## Stored data entries
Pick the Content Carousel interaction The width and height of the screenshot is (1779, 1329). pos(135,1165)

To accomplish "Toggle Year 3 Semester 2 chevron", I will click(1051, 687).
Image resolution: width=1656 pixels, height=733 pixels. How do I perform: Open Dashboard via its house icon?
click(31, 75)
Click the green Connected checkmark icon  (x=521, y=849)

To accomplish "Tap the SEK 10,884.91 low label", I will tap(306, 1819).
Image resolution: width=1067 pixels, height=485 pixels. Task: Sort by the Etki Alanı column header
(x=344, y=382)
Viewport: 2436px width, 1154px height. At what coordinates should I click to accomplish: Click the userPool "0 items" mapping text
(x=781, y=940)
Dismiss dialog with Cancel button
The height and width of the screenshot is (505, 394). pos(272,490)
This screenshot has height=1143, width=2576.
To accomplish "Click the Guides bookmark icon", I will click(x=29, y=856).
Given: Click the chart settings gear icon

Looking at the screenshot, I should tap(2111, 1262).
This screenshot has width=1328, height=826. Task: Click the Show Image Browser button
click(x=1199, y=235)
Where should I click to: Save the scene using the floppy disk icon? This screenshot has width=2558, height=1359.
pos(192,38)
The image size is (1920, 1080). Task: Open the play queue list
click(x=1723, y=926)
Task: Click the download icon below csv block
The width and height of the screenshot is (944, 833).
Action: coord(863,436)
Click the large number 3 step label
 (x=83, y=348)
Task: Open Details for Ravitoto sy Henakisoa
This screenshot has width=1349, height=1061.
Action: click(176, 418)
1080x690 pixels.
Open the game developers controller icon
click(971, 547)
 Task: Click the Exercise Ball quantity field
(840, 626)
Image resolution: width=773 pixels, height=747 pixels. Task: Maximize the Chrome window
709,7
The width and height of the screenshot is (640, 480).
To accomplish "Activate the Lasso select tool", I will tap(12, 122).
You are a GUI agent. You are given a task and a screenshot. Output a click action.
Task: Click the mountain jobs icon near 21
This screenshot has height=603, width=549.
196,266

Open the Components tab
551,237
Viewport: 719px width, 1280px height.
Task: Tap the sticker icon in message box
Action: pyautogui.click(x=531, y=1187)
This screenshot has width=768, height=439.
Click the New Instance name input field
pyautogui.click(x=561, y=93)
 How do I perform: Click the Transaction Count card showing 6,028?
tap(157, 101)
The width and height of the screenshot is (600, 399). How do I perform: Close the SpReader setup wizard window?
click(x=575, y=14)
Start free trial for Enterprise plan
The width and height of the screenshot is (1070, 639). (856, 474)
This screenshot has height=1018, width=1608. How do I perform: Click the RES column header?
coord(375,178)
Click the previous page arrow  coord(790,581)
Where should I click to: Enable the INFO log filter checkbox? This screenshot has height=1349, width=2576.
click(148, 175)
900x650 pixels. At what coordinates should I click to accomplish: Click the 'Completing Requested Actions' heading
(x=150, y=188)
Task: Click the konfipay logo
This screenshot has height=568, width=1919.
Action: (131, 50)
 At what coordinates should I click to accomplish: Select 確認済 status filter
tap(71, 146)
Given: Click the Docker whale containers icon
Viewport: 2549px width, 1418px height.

## What the task requires
Rewrite the rows above as a numbered list, dropping every blank line.

## Result of the task
1. Pick the Content Carousel interaction The width and height of the screenshot is (1779, 1329). pos(135,1165)
2. To accomplish "Toggle Year 3 Semester 2 chevron", I will click(1051, 687).
3. Image resolution: width=1656 pixels, height=733 pixels. How do I perform: Open Dashboard via its house icon?
4. click(31, 75)
5. Click the green Connected checkmark icon  (x=521, y=849)
6. To accomplish "Tap the SEK 10,884.91 low label", I will tap(306, 1819).
7. Image resolution: width=1067 pixels, height=485 pixels. Task: Sort by the Etki Alanı column header
8. (x=344, y=382)
9. Viewport: 2436px width, 1154px height. At what coordinates should I click to accomplish: Click the userPool "0 items" mapping text
10. (x=781, y=940)
11. Dismiss dialog with Cancel button
12. The height and width of the screenshot is (505, 394). pos(272,490)
13. This screenshot has height=1143, width=2576.
14. To accomplish "Click the Guides bookmark icon", I will click(x=29, y=856).
15. Given: Click the chart settings gear icon
16. Looking at the screenshot, I should tap(2111, 1262).
17. This screenshot has width=1328, height=826. Task: Click the Show Image Browser button
18. click(x=1199, y=235)
19. Where should I click to: Save the scene using the floppy disk icon? This screenshot has width=2558, height=1359.
20. pos(192,38)
21. The image size is (1920, 1080). Task: Open the play queue list
22. click(x=1723, y=926)
23. Task: Click the download icon below csv block
24. The width and height of the screenshot is (944, 833).
25. Action: coord(863,436)
26. Click the large number 3 step label
27.  (x=83, y=348)
28. Task: Open Details for Ravitoto sy Henakisoa
29. This screenshot has width=1349, height=1061.
30. Action: click(176, 418)
31. 1080x690 pixels.
32. Open the game developers controller icon
33. click(971, 547)
34.  Task: Click the Exercise Ball quantity field
35. (840, 626)
36. Image resolution: width=773 pixels, height=747 pixels. Task: Maximize the Chrome window
37. 709,7
38. The width and height of the screenshot is (640, 480).
39. To accomplish "Activate the Lasso select tool", I will tap(12, 122).
40. You are a GUI agent. You are given a task and a screenshot. Output a click action.
41. Task: Click the mountain jobs icon near 21
42. This screenshot has height=603, width=549.
43. 196,266
44. Open the Components tab
45. 551,237
46. Viewport: 719px width, 1280px height.
47. Task: Tap the sticker icon in message box
48. Action: pyautogui.click(x=531, y=1187)
49. This screenshot has width=768, height=439.
50. Click the New Instance name input field
51. pyautogui.click(x=561, y=93)
52.  How do I perform: Click the Transaction Count card showing 6,028?
53. tap(157, 101)
54. The width and height of the screenshot is (600, 399). How do I perform: Close the SpReader setup wizard window?
55. click(x=575, y=14)
56. Start free trial for Enterprise plan
57. The width and height of the screenshot is (1070, 639). (856, 474)
58. This screenshot has height=1018, width=1608. How do I perform: Click the RES column header?
59. coord(375,178)
60. Click the previous page arrow  coord(790,581)
61. Where should I click to: Enable the INFO log filter checkbox? This screenshot has height=1349, width=2576.
62. click(148, 175)
63. 900x650 pixels. At what coordinates should I click to accomplish: Click the 'Completing Requested Actions' heading
64. (x=150, y=188)
65. Task: Click the konfipay logo
66. This screenshot has height=568, width=1919.
67. Action: (131, 50)
68.  At what coordinates should I click to accomplish: Select 確認済 status filter
69. tap(71, 146)
70. Given: Click the Docker whale containers icon
71. Viewport: 2549px width, 1418px height.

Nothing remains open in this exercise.